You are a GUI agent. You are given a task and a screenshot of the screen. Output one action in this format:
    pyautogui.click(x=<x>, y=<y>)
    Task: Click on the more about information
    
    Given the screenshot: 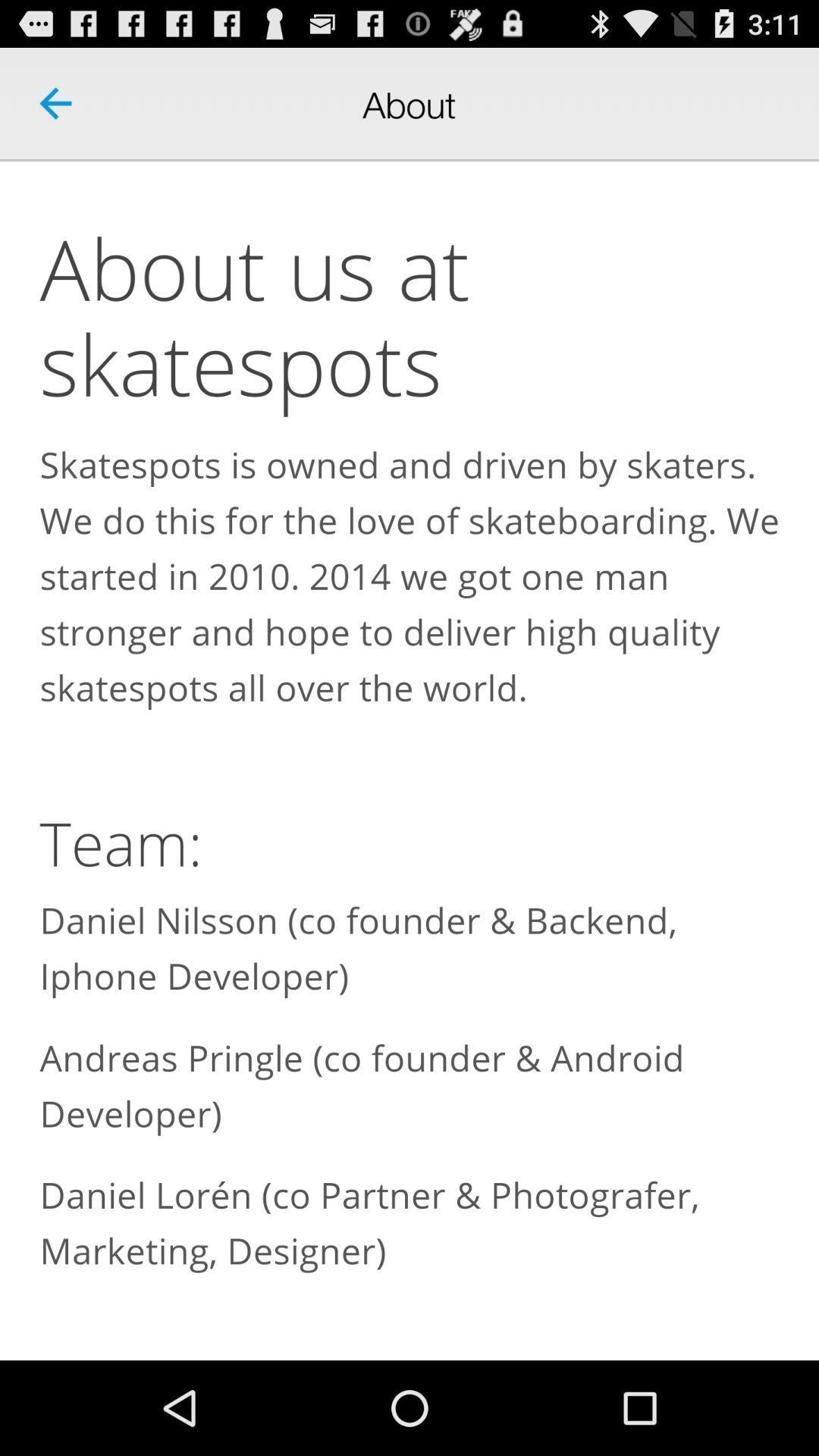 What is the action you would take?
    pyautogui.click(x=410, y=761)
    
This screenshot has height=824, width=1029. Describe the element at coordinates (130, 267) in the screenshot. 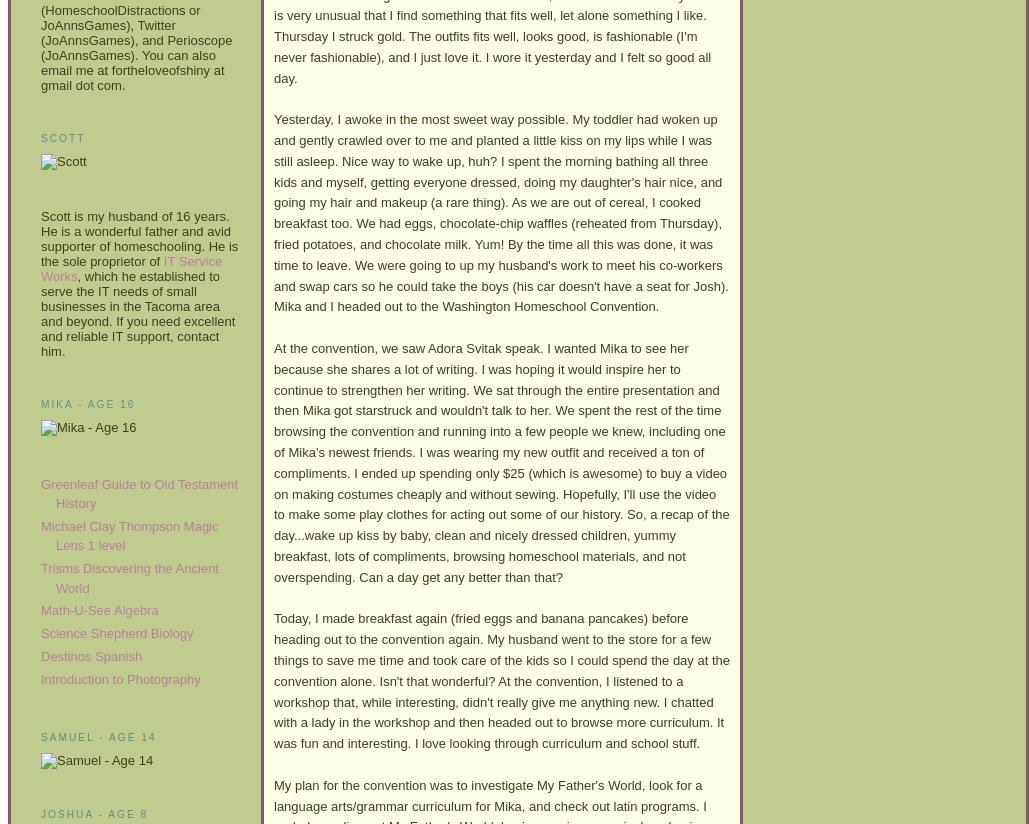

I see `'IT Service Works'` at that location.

▶ Short problem
Print the lines of the material starting with the line that contains "This screenshot has" and going on through the end of the material, leaving the pictures out of your answer.

▶ Solution for this problem
This screenshot has height=824, width=1029. Describe the element at coordinates (130, 267) in the screenshot. 

I see `'IT Service Works'` at that location.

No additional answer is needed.